And showrunner Alex Gansa and his tremendous team of writers continue to have a way with a witty turn of phrase, or with complications for the non-Carrie characters. It's great to see Saul (Mandy Patinkin) and Fara (Nazanin Boniadi) again, and the show's roster of recurring characters is surprisingly deep by now. (In particular, Tracy Letts's CIA Director Lockhart increasingly feels like the only person on the show with any sense at all, which is probably a perilous position for an antagonist to be in.) The show films on location in South Africa now, making for some great visuals. And Homeland even finds a way to vaguely justify last season's stupidest decision — making Carrie pregnant with Brody's child — by leaning in to just how bad of an idea it was.

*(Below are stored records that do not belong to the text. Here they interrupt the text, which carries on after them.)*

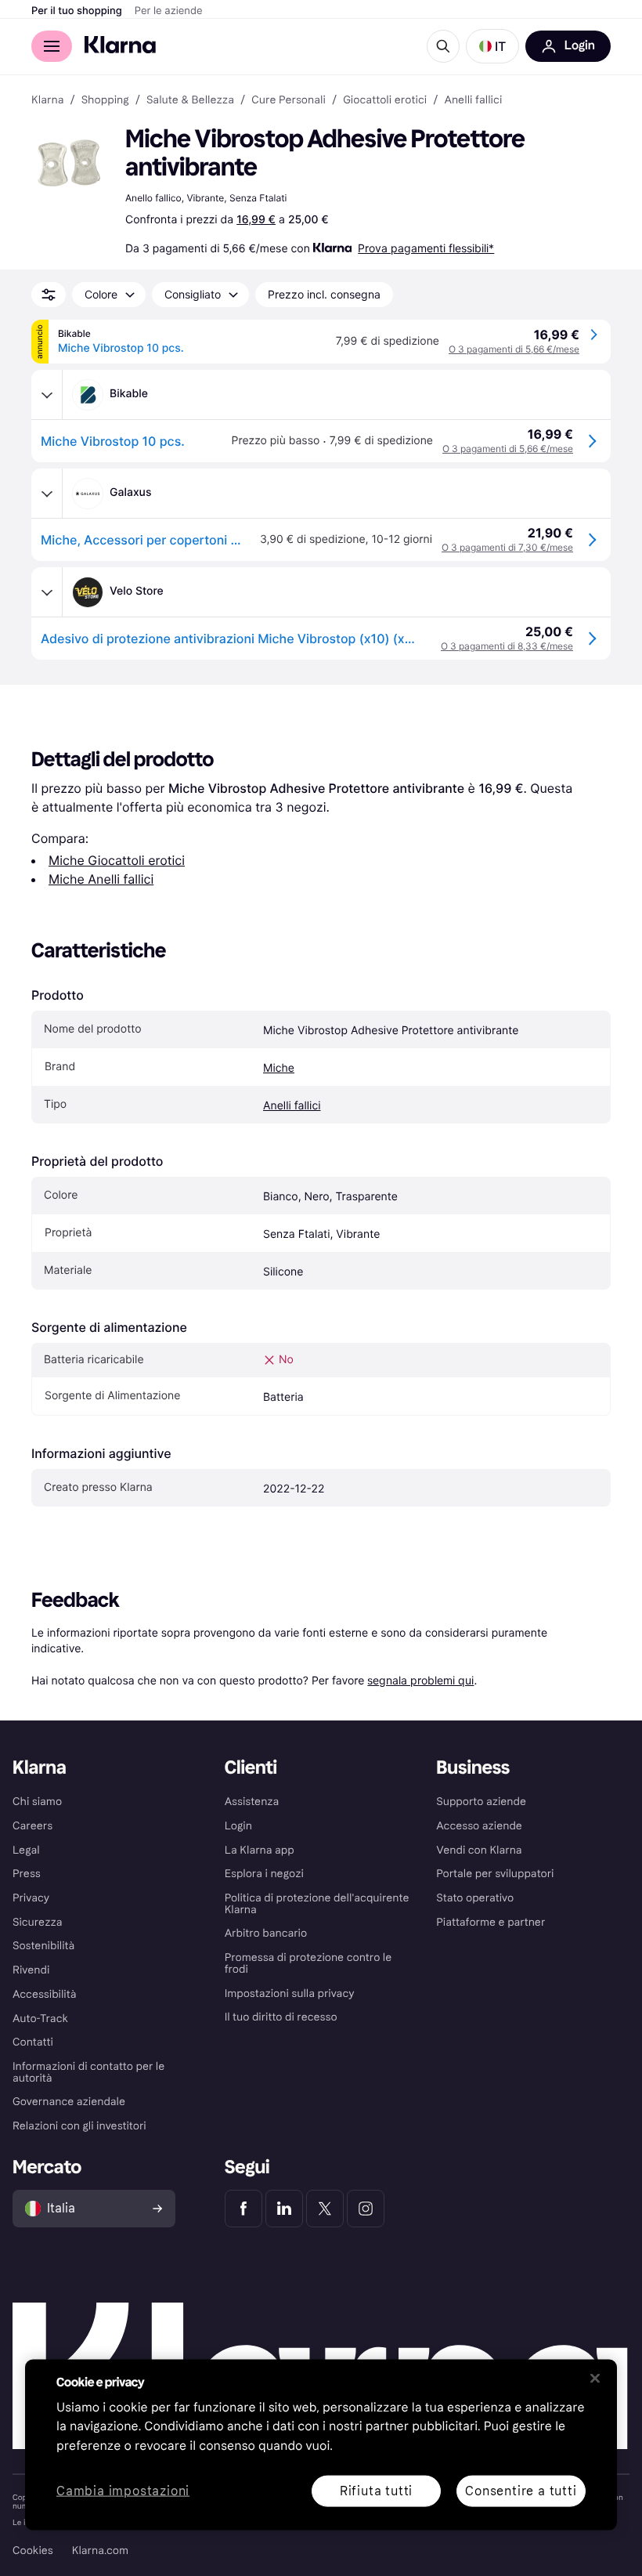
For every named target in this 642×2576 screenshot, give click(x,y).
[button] (492, 46)
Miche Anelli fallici (101, 879)
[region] (321, 2444)
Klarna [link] (47, 100)
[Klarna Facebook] (243, 2208)
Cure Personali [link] (288, 100)
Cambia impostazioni (122, 2491)
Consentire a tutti (520, 2490)
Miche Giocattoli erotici (117, 860)
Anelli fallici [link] (473, 100)
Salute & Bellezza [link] (190, 100)
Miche (278, 1068)
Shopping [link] (105, 100)
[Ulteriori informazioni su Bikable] (47, 395)
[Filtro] (48, 294)
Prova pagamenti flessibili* (426, 248)
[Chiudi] (595, 2378)
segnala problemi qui (420, 1680)
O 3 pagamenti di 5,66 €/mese (514, 349)
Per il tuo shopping (76, 11)
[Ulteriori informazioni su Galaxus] (47, 493)
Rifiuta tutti (376, 2490)
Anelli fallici (292, 1106)
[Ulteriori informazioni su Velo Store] (47, 592)
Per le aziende (169, 11)
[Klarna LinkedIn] (284, 2208)
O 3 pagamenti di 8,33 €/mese (507, 646)
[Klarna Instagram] (365, 2208)
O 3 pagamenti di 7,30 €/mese (507, 547)
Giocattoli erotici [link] (385, 100)
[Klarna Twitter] (325, 2208)
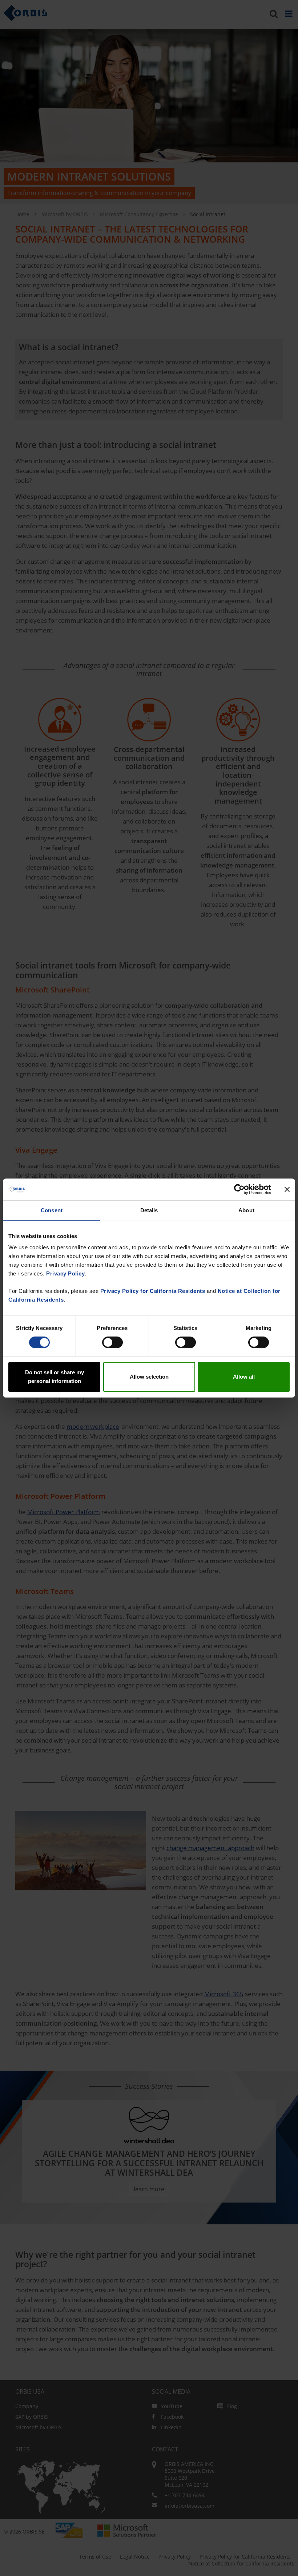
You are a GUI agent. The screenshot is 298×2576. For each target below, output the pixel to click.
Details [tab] (149, 1210)
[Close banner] (287, 1189)
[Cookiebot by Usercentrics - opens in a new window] (239, 1189)
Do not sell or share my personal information (54, 1376)
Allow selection (149, 1377)
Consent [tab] (52, 1210)
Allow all (244, 1377)
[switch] (112, 1342)
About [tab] (246, 1210)
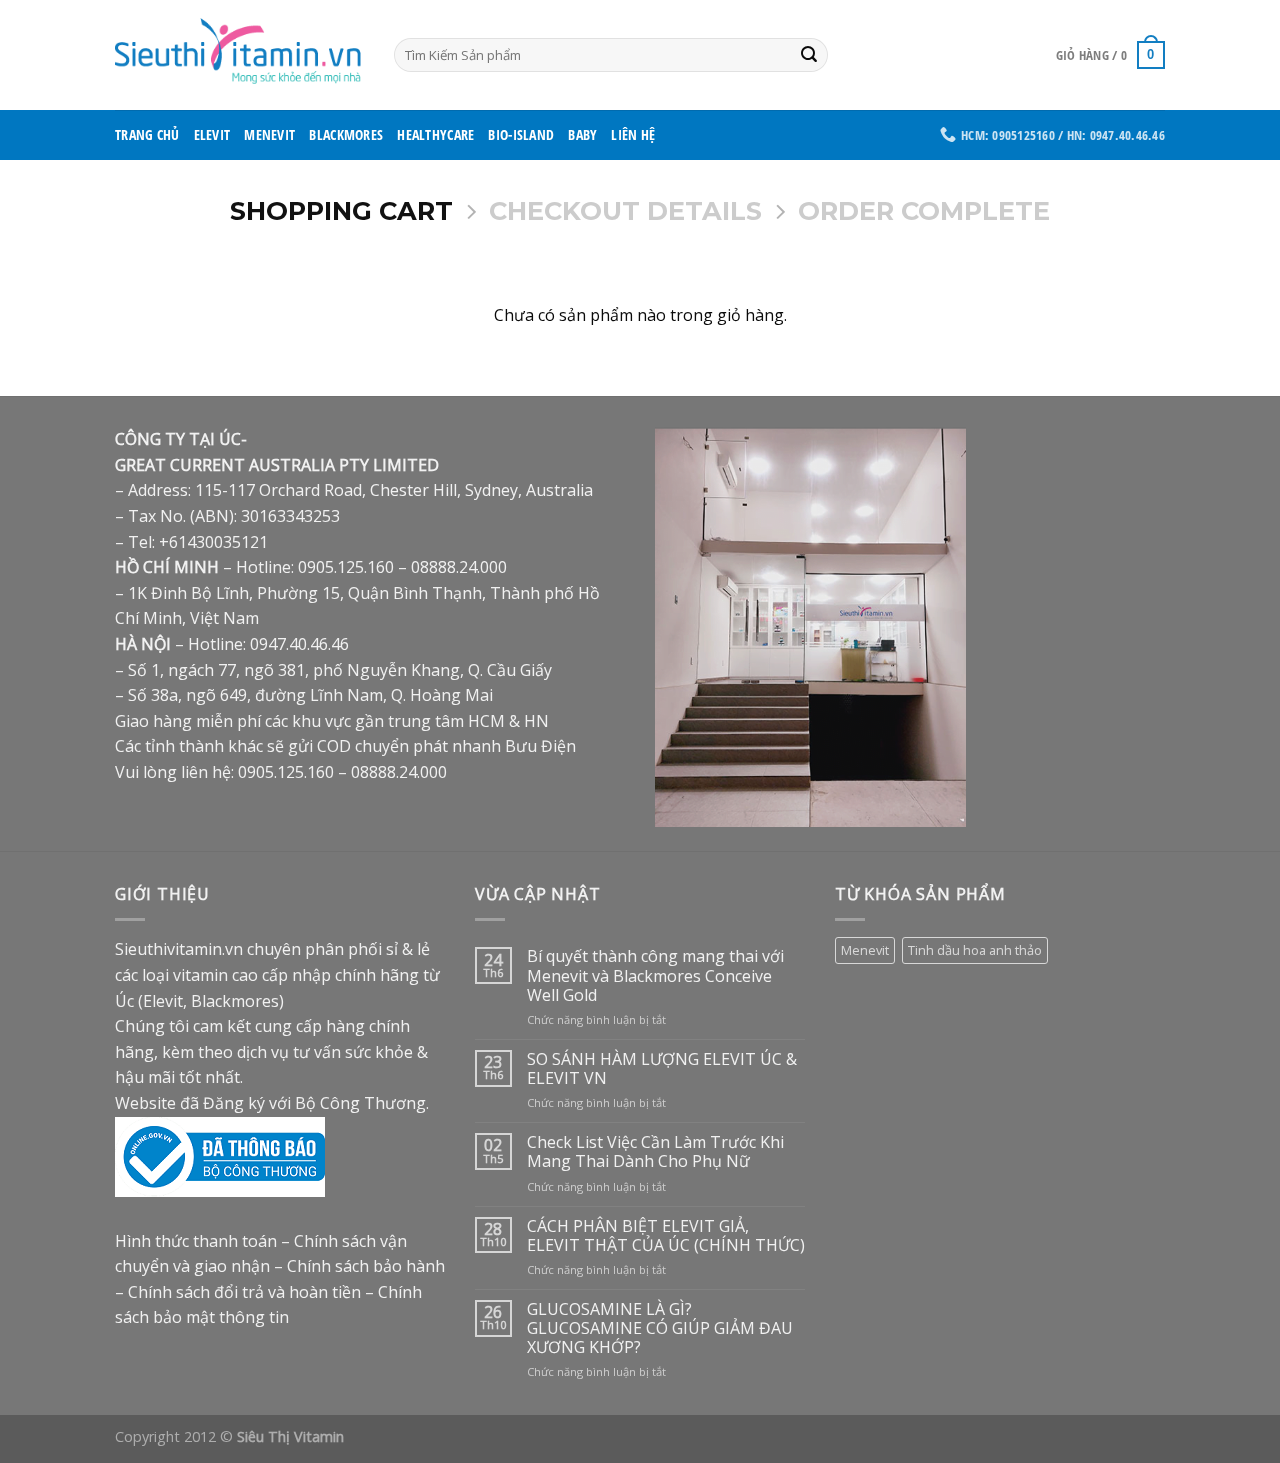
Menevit (269, 134)
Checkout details (625, 211)
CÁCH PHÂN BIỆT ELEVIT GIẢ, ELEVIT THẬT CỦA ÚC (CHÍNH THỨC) (666, 1236)
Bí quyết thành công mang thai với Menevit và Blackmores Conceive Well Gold (655, 976)
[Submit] (810, 55)
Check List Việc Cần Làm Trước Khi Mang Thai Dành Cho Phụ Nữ (655, 1152)
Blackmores (346, 134)
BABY (582, 134)
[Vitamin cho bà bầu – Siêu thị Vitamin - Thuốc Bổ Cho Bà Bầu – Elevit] (239, 54)
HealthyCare (435, 134)
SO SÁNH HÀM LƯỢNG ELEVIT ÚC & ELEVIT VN (662, 1069)
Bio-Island (521, 134)
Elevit (212, 134)
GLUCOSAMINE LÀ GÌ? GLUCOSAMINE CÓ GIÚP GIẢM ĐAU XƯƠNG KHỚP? (660, 1329)
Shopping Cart (341, 211)
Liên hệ (633, 134)
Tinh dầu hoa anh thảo (975, 950)
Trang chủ (147, 134)
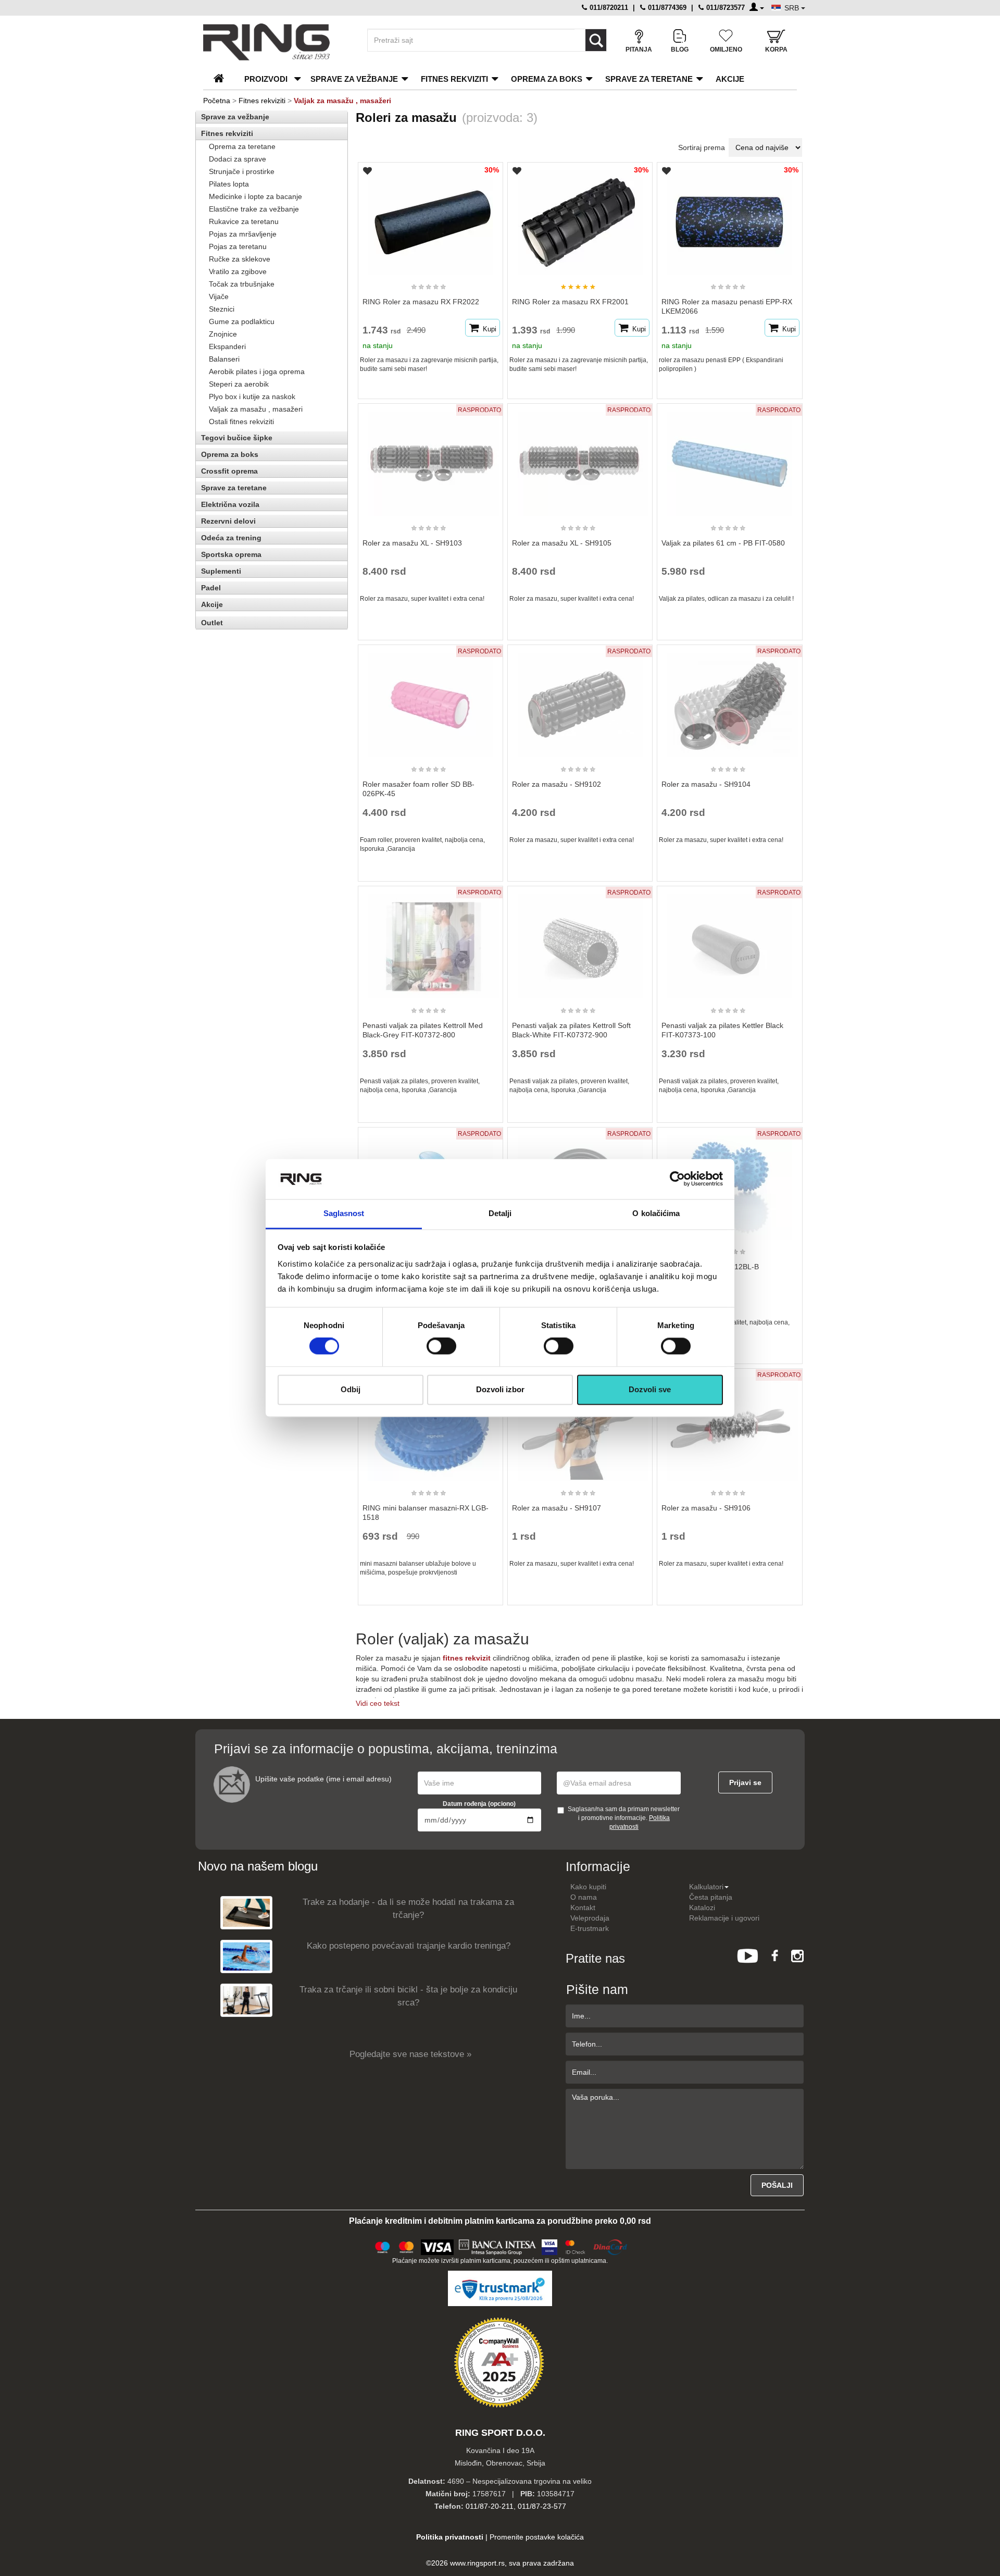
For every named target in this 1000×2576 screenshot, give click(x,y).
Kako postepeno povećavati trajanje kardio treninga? (408, 1946)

But try though it might, Homeland can never quite escape its past bad decisions, which leads it to keep making new ones. And that all comes back to the woman at the show's center. You mostly hang out with Carrie now, because you remember when she was one of TV's most exciting, interesting characters. Hell, the CIA seemingly keeps employing her because it wants her to turn the corner and become one of the best spies ever again. But the more time you spend with her, the more you realize that everything about her is right there on the surface, try though she might to break past that to her previously hidden depths.

And if you replaced "Carrie" with "Homeland" and "the CIA" with "Showtime" in the above paragraph, you'd have a pretty great summation of the series' problems at this point in time. It's still good. It's still interesting. It's still, intermittently, vital. But it's no longer brilliant, and the gap between that and what it is now is even more frustrating than if it had just become utterly terrible.

The fourth season of Homeland debuts with a two-hour premiere Sunday at 9 p.m. Eastern on Showtime.